Un « Dom Juan » explosif à La rose des vents !

2 juin 2016 Par Audrey Chaix | 0 commentaires

Après sa création en mars 2016 au Théâtre National de Bretagne (Rennes), le Dom Juan de Sivadier est passé par La rose des vents lors de sa tournée de printemps, avant d’ouvrir la saison de la grande salle de l’Odéon à Paris. De quoi offrir aux spectateurs lillois un pur moment de plaisir théâtral – et le public ne s’y est pas trompé, puisque la pièce s’est jouée à guichets fermés pour chacune des représentations. Sans doute parce que Sivadier, avec son talent, a su insuffler à Dom Juan son sens aigu du plateau, avec une troupe de comédiens au diapason et une interprétation aussi fidèle que personnelle de l’œuvre de Molière. De la belle ouvrage.

Sivadier est un habitué des scènes lilloises : le Théâtre du Nord aussi bien que l’Opéra de Lille ont accueilli ses mises en scènes à plusieurs reprises, ses créations parfois.
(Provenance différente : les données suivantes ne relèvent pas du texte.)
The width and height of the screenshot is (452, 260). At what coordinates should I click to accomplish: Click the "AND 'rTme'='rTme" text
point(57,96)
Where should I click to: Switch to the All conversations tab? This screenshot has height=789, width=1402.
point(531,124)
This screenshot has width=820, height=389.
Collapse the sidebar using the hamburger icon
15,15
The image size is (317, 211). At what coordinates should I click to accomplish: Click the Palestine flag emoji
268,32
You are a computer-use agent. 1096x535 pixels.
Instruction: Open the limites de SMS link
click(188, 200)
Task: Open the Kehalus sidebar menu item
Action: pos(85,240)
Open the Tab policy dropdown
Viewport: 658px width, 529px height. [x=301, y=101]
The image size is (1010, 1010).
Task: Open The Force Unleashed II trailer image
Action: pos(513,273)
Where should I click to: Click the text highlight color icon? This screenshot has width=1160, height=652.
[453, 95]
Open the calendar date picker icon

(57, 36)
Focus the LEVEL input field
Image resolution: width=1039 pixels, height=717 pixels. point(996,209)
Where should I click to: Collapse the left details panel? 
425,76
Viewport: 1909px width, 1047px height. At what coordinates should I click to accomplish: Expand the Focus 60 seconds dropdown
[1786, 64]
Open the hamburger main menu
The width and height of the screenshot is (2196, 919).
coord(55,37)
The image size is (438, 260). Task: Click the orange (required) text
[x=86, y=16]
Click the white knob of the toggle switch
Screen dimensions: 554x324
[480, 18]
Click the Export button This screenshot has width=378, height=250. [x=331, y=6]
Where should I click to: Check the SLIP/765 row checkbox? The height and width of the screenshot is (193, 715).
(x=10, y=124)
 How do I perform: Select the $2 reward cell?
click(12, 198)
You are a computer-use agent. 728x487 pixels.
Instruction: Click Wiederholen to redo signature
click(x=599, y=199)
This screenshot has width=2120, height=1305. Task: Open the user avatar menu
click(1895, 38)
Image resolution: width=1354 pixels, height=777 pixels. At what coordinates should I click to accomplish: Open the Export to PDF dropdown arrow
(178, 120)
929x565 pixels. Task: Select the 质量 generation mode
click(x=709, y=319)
C’est donc en terrain conquis que la troupe emmène le public pour 2 h 30 d’une folle épopée, portée par un Nicolas Bouchaud formidable dans le rôle de Dom Juan. Tour à tour séducteur, gouailleur, lâche, drôle, cruel ou trublion, il est Dom Juan, sans que le doute ne soit jamais permis. À ses côtés, Vincent Guédon est Sganarelle, aussi drôle que veule, désespéré par les frasques de son maître autant qu’il le couvre auprès de ses ennemis afin de sauver sa place. Impayable duo, qui régale le public alors que Dom Juan s’enfonce de plus en plus vers la damnation, sous l’œil implacable du Ciel vengeur alors que chaque occurrence du mot « Ciel » est marquée par un compteur placé au-dessus du plateau.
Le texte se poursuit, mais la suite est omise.